### Task prompt
Write the data below out again, exactly as each line reads.

(Stored data)
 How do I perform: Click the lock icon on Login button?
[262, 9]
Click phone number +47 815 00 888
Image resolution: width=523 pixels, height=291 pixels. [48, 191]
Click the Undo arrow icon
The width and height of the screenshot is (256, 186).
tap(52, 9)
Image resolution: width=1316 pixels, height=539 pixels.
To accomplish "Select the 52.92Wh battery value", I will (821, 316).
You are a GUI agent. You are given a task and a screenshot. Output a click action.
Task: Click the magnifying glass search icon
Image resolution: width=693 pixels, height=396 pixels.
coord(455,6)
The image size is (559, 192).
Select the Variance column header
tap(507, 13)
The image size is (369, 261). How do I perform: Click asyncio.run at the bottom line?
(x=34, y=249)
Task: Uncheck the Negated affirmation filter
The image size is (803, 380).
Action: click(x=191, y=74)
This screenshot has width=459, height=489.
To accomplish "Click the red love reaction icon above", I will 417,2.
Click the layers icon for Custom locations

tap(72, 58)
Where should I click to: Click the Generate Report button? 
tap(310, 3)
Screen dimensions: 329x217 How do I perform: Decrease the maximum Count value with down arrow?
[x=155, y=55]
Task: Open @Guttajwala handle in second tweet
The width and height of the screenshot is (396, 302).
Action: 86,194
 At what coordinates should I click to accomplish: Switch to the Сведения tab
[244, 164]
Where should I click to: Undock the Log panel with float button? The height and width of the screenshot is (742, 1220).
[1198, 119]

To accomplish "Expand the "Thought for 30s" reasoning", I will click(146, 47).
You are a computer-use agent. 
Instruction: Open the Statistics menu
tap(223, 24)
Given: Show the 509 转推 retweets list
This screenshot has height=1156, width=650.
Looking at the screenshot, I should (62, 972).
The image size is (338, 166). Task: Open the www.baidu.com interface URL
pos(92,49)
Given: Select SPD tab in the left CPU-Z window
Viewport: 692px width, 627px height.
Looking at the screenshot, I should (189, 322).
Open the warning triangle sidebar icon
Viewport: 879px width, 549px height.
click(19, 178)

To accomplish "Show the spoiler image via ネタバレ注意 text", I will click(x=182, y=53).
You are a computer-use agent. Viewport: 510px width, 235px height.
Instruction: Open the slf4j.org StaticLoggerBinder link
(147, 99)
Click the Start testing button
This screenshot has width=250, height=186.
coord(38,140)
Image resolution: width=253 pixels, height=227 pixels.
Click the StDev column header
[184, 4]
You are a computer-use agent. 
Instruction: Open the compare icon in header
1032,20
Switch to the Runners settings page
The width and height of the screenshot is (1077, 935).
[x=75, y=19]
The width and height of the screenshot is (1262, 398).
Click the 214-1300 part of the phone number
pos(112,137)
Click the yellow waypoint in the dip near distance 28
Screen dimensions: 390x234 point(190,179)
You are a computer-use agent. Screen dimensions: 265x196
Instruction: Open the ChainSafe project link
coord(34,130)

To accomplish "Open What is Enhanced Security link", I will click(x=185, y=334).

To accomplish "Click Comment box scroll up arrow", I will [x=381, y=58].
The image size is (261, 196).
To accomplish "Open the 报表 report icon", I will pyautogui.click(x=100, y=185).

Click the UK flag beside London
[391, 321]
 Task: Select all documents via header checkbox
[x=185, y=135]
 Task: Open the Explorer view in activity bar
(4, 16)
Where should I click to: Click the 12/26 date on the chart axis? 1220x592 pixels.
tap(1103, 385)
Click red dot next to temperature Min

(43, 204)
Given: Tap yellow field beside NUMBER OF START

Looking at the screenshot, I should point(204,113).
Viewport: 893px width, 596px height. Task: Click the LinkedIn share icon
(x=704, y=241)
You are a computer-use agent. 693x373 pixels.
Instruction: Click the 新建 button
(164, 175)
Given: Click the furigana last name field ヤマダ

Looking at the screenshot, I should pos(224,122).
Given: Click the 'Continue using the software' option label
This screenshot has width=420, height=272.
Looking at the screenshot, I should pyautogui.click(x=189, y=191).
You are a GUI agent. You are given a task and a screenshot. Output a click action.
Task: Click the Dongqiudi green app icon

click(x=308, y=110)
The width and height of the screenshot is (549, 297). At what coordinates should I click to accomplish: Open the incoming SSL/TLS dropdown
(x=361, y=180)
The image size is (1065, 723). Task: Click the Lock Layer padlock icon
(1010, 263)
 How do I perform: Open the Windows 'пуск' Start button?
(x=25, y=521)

### Your response
 How do I perform: Click the lock icon on Login button?
[262, 9]
Click phone number +47 815 00 888
Image resolution: width=523 pixels, height=291 pixels. [48, 191]
Click the Undo arrow icon
The width and height of the screenshot is (256, 186).
tap(52, 9)
Image resolution: width=1316 pixels, height=539 pixels.
To accomplish "Select the 52.92Wh battery value", I will (821, 316).
You are a GUI agent. You are given a task and a screenshot. Output a click action.
Task: Click the magnifying glass search icon
Image resolution: width=693 pixels, height=396 pixels.
coord(455,6)
The image size is (559, 192).
Select the Variance column header
tap(507, 13)
The image size is (369, 261). How do I perform: Click asyncio.run at the bottom line?
(x=34, y=249)
Task: Uncheck the Negated affirmation filter
The image size is (803, 380).
Action: click(x=191, y=74)
This screenshot has width=459, height=489.
To accomplish "Click the red love reaction icon above", I will 417,2.
Click the layers icon for Custom locations

tap(72, 58)
Where should I click to: Click the Generate Report button? 
tap(310, 3)
Screen dimensions: 329x217 How do I perform: Decrease the maximum Count value with down arrow?
[x=155, y=55]
Task: Open @Guttajwala handle in second tweet
The width and height of the screenshot is (396, 302).
Action: 86,194
 At what coordinates should I click to accomplish: Switch to the Сведения tab
[244, 164]
Where should I click to: Undock the Log panel with float button? The height and width of the screenshot is (742, 1220).
[1198, 119]

To accomplish "Expand the "Thought for 30s" reasoning", I will click(146, 47).
You are a computer-use agent. 
Instruction: Open the Statistics menu
tap(223, 24)
Given: Show the 509 转推 retweets list
This screenshot has height=1156, width=650.
Looking at the screenshot, I should (62, 972).
The image size is (338, 166). Task: Open the www.baidu.com interface URL
pos(92,49)
Given: Select SPD tab in the left CPU-Z window
Viewport: 692px width, 627px height.
Looking at the screenshot, I should (189, 322).
Open the warning triangle sidebar icon
Viewport: 879px width, 549px height.
click(19, 178)

To accomplish "Show the spoiler image via ネタバレ注意 text", I will click(x=182, y=53).
You are a computer-use agent. Viewport: 510px width, 235px height.
Instruction: Open the slf4j.org StaticLoggerBinder link
(147, 99)
Click the Start testing button
This screenshot has width=250, height=186.
coord(38,140)
Image resolution: width=253 pixels, height=227 pixels.
Click the StDev column header
[184, 4]
You are a computer-use agent. 
Instruction: Open the compare icon in header
1032,20
Switch to the Runners settings page
The width and height of the screenshot is (1077, 935).
[x=75, y=19]
The width and height of the screenshot is (1262, 398).
Click the 214-1300 part of the phone number
pos(112,137)
Click the yellow waypoint in the dip near distance 28
Screen dimensions: 390x234 point(190,179)
You are a computer-use agent. Screen dimensions: 265x196
Instruction: Open the ChainSafe project link
coord(34,130)

To accomplish "Open What is Enhanced Security link", I will click(x=185, y=334).

To accomplish "Click Comment box scroll up arrow", I will [x=381, y=58].
The image size is (261, 196).
To accomplish "Open the 报表 report icon", I will pyautogui.click(x=100, y=185).

Click the UK flag beside London
[391, 321]
 Task: Select all documents via header checkbox
[x=185, y=135]
 Task: Open the Explorer view in activity bar
(4, 16)
Where should I click to: Click the 12/26 date on the chart axis? 1220x592 pixels.
tap(1103, 385)
Click red dot next to temperature Min

(43, 204)
Given: Tap yellow field beside NUMBER OF START

Looking at the screenshot, I should point(204,113).
Viewport: 893px width, 596px height. Task: Click the LinkedIn share icon
(x=704, y=241)
You are a computer-use agent. 693x373 pixels.
Instruction: Click the 新建 button
(164, 175)
Given: Click the furigana last name field ヤマダ

Looking at the screenshot, I should pos(224,122).
Given: Click the 'Continue using the software' option label
This screenshot has width=420, height=272.
Looking at the screenshot, I should pyautogui.click(x=189, y=191).
You are a GUI agent. You are given a task and a screenshot. Output a click action.
Task: Click the Dongqiudi green app icon

click(x=308, y=110)
The width and height of the screenshot is (549, 297). At what coordinates should I click to accomplish: Open the incoming SSL/TLS dropdown
(x=361, y=180)
The image size is (1065, 723). Task: Click the Lock Layer padlock icon
(1010, 263)
 How do I perform: Open the Windows 'пуск' Start button?
(x=25, y=521)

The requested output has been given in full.